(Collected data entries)
================================

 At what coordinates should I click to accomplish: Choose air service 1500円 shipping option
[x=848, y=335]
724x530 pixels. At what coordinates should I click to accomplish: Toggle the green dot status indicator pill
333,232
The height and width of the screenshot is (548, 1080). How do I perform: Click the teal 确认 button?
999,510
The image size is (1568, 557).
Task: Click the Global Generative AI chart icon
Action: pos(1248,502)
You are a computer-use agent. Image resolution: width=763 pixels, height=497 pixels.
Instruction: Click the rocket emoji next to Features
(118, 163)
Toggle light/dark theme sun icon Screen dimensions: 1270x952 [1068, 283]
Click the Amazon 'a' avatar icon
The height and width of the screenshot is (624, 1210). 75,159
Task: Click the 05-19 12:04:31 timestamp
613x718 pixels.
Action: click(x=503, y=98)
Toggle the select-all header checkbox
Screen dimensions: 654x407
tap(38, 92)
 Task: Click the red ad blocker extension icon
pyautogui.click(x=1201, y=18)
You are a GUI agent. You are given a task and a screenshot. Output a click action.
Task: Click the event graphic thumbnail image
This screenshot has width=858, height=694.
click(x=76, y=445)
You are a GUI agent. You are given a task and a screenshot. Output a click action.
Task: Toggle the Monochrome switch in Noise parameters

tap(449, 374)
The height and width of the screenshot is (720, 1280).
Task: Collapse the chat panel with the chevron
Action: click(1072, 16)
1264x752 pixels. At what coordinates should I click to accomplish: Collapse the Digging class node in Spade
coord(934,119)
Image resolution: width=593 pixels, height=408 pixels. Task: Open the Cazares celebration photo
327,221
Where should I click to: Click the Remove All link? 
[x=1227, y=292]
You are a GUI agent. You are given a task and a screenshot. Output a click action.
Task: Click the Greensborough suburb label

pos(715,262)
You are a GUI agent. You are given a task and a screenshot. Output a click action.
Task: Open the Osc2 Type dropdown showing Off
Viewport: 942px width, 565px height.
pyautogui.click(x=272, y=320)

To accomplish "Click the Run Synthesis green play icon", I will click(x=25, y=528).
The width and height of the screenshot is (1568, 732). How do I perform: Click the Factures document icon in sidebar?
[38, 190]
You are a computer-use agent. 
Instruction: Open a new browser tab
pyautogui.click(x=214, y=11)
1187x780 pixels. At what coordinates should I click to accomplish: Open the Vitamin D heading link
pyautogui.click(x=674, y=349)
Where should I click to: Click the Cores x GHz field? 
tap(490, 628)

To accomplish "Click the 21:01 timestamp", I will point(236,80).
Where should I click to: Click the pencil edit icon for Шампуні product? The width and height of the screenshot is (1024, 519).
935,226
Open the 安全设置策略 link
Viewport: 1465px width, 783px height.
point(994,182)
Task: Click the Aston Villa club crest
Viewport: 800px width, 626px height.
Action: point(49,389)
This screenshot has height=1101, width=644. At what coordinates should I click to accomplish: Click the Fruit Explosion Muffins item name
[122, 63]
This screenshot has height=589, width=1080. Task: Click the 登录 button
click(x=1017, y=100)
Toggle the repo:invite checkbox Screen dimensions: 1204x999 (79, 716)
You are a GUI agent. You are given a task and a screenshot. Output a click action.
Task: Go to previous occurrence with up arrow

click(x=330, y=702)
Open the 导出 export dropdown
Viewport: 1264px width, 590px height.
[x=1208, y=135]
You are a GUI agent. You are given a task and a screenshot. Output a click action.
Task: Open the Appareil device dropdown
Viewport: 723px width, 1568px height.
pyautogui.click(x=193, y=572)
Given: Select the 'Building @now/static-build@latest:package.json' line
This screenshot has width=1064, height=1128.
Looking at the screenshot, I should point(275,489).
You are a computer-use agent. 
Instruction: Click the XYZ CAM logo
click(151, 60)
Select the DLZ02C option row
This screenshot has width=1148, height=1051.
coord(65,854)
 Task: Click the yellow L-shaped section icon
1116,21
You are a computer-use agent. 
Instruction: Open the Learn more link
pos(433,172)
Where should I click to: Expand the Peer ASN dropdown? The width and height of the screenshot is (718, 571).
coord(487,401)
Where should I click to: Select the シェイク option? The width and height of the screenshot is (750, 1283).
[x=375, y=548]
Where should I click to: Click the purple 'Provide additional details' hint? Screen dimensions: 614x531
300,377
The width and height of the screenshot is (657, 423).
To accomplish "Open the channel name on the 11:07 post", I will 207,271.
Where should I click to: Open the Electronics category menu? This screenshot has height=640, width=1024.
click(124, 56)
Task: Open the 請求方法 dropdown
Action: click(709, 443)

================================

--- GOAL OF THE EXERCISE ---
Make a copy of each line in the records above that has the word "will".

--- REPLY TO THE TASK ---
To accomplish "Click the Run Synthesis green play icon", I will click(x=25, y=528).
To accomplish "Click the 21:01 timestamp", I will point(236,80).
To accomplish "Open the channel name on the 11:07 post", I will 207,271.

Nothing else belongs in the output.